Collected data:

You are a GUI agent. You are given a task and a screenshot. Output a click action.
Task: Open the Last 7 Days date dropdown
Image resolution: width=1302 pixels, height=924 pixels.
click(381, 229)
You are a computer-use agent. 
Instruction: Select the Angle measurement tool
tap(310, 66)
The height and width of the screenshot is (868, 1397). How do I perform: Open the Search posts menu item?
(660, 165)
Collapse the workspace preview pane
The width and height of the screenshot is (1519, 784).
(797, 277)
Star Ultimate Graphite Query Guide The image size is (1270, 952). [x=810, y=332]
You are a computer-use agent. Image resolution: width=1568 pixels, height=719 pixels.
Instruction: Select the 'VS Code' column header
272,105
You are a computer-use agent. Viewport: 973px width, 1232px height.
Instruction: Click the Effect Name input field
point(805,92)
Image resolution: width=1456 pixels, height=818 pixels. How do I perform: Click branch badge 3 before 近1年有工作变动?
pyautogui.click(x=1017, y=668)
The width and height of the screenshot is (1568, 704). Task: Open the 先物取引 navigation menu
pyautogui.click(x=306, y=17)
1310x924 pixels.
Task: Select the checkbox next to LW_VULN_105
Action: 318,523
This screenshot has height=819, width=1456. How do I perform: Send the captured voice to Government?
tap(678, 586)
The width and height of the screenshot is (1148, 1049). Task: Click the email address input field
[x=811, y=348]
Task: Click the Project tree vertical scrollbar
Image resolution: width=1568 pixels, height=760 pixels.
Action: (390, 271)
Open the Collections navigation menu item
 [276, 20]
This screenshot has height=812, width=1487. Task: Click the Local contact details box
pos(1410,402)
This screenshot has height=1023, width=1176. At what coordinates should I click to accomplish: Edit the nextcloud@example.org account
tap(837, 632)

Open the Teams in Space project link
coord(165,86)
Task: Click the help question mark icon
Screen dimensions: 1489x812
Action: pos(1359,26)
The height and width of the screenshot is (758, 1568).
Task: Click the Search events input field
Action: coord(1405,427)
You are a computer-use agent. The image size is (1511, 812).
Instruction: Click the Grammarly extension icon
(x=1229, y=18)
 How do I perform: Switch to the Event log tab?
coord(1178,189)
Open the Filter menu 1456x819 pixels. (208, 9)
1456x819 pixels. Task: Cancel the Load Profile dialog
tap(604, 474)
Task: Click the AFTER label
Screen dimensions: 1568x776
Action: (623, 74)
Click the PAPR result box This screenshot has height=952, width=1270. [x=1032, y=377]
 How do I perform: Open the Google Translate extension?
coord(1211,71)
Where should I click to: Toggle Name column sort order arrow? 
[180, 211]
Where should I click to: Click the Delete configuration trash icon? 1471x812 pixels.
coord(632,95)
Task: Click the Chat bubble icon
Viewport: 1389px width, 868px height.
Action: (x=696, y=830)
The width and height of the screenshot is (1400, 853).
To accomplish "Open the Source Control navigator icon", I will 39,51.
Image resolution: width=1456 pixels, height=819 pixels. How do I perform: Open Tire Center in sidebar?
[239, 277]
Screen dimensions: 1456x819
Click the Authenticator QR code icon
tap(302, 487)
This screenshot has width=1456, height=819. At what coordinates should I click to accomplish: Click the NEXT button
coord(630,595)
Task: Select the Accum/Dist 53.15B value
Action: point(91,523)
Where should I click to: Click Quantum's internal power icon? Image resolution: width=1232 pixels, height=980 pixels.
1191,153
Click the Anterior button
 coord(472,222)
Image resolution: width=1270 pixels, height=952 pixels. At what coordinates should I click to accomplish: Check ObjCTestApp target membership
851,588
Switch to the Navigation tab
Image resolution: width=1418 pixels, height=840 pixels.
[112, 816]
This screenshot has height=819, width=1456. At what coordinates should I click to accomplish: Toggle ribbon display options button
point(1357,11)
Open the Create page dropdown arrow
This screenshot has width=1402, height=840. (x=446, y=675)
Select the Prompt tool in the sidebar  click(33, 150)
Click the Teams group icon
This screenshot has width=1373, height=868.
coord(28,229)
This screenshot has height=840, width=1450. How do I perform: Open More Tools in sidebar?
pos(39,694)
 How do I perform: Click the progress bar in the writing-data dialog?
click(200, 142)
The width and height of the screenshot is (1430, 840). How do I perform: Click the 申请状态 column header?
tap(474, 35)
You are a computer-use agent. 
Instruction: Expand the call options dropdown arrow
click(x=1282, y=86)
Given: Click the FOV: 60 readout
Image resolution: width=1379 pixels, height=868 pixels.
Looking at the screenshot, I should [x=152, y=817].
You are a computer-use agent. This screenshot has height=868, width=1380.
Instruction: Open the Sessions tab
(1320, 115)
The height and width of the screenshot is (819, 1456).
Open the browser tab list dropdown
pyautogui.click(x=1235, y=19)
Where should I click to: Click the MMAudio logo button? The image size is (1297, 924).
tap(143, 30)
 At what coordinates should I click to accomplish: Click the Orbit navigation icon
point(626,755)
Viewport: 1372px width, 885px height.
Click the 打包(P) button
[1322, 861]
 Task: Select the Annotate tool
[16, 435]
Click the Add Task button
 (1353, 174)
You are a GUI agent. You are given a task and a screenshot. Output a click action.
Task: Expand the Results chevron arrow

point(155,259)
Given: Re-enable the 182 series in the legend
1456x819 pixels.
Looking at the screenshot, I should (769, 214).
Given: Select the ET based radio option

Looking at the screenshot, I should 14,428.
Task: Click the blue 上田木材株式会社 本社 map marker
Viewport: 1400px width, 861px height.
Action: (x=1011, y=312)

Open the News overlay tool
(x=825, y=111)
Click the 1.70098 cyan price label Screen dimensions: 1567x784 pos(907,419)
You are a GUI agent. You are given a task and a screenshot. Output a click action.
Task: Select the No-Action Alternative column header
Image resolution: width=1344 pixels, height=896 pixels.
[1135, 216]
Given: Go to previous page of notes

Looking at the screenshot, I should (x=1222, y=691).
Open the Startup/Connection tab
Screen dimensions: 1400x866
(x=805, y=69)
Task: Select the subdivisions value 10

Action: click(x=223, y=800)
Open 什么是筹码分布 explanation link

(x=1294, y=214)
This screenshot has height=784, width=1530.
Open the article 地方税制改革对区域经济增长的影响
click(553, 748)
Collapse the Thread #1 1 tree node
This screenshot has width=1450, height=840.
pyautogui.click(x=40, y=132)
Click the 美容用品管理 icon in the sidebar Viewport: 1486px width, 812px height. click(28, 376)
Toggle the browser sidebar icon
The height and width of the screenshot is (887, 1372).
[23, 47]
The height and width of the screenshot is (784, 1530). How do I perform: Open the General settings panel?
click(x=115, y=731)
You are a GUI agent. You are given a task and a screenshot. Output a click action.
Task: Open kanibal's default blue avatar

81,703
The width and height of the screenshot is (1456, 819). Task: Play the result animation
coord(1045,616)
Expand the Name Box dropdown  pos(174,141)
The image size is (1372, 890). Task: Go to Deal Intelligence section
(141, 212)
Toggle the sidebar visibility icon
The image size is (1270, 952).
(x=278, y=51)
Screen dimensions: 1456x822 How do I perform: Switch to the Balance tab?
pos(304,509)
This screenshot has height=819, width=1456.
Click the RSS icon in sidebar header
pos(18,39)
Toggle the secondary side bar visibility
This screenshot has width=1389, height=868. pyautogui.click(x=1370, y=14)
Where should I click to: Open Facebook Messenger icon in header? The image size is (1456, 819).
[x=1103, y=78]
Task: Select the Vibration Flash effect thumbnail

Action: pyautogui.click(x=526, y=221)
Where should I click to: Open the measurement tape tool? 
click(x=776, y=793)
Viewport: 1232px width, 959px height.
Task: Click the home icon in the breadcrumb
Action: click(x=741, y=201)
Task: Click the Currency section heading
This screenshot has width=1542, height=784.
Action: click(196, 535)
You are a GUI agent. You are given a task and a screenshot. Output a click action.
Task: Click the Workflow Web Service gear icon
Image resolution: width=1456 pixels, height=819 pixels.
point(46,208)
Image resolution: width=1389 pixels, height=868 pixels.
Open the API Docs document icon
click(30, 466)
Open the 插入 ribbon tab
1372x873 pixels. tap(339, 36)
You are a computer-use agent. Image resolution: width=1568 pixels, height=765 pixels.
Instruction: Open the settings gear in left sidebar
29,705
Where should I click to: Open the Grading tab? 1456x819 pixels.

▶ [Work order] Start with the line above that contains "This screenshot has height=1023, width=1176." and end with the line that contains "Task: Click the help question mark icon". Write out those lines exactly, and only those.

▶ [Output of the task]
This screenshot has height=1023, width=1176. At what coordinates should I click to accomplish: Edit the nextcloud@example.org account
tap(837, 632)

Open the Teams in Space project link
coord(165,86)
Task: Click the help question mark icon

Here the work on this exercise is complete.